Home Alone:Dealing with Canine Separation Anxiety

Dogs, Pets — By on March 29, 2012

Does your pup remodel your residence when you’re gone? Are your canine’s cantatas endangering your invitation to the neighbor’s potlucks? Do you feel like you’re living life on a short invisible leash?

If your pup has a conniption when you leave, separation anxiety may be the culprit. Separation anxiety is one of the most common causes of behavioral problems. Dogs are pack animals so it’s no wonder that some become profoundly upset when their humans leave them behind.

Symptoms can include destructive behavior, vocalization and toileting when left alone. Unfurtunately, pups can hurt themselves, your possessions and pocketbook, and even affect your relationship with your spouse or neighbors.

Separation anxiety is likely to manifest itself in dogs that have rarely been left alone, experience a change in routine or those with traumatic backgrounds. Fascinatingly, a study by Professor Mike Mendl of Bristol University also determined that pessimistic pooches have more of a propensity to panic.

It’s important to acknowledge that separation anxiety is a psychological issue. If you are attempting to address this issue with a disciplinary approach, you may be barking up the wrong tree. That said, babying your pets can exacerbate the issue.

Most pups will need to be gradually exposed to longer absences. Start by getting them used to spending time in another room even when you are in the house. Progress to leaving the home. After that, increase the duration from seconds to minutes to longer.

Desensitize your canine to pre-departure actions. Carry your car keys around, organize your bags, have dress rehearsals and start your car at times when you have no intention of leaving. Keep your dog (and your neighbors) guessing.

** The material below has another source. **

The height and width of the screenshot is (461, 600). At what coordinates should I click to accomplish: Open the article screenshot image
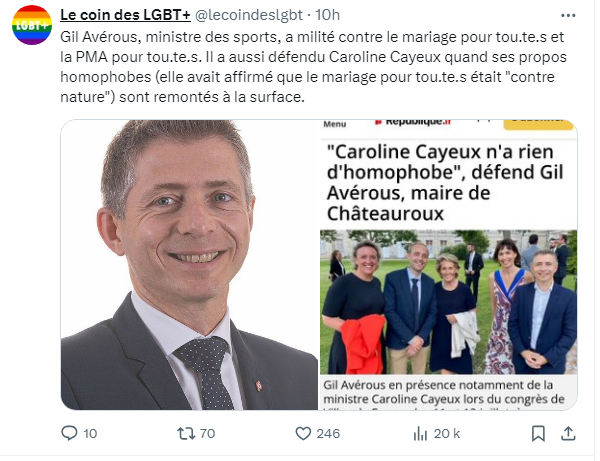point(448,265)
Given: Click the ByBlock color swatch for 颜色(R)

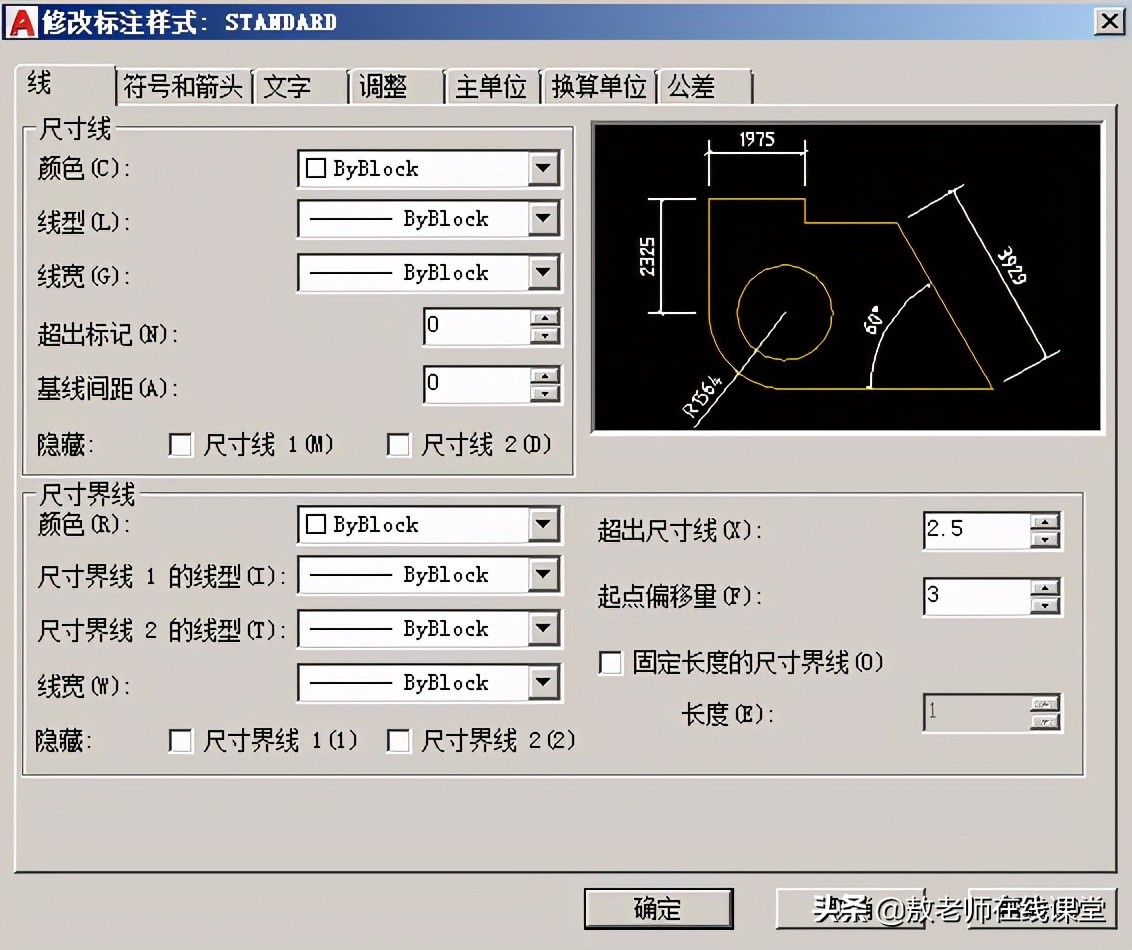Looking at the screenshot, I should 318,524.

“The first 30 minutes are the most important,” notes Dr. Nicholas Dodman, director of the Behavior Clinic at Tufts University School of Veterinary Medicine. Consider giving your pup an away bone or making departure time meal time. If you have a Labrahoover, you can use treat dispensing or puzzle toys to slow them down.

Provide a comforting environment for your canine. Leave the radio or TV on and a dirty shirt for their olfactory pleasure. Some pets do well in a safe zone like a pen or crate. Pheromone spray products can also calm your Whine-araner.

When you react to a situation with over-the-top excitement you teach your dog to do the same. Stay calm when departing or arriving. Wait for your dog to become tranquil before initiating contact upon your return.

In the meantime, consider taking your pup to doggie day care, work or bribing a family member to watch Fido. Simply jogging your dog before departure can rid your pooch of the excess energy that culminates in eaten doors and floors.

Familiarize yourself with your pet’s diet. Pet food high in protein or corn can deplete the amino acid tryptophan. Decreased amounts of tryptophan can lead to decreased serotonin production. This can be petrimental because serotonin is associated with pleasant, relaxed feelings.

In extreme cases, dog owners may turn to chill pills that increase the level of serotonin in the brain. Some vets may recommend using an antihistamine due to its chillaxing affect. Just make sure your pet doesn’t drive or use heavy machinery afterwards.

Living with separation anxiety can be challenging. Gradually increasing the length of your absences tends to have the best results. You can also wear your pooch out ahead of time and make their environment stimulating yet comforting. With diligence, Destructo Dog and you will still get the opportunity to enjoy the neighbor’s potluck delight.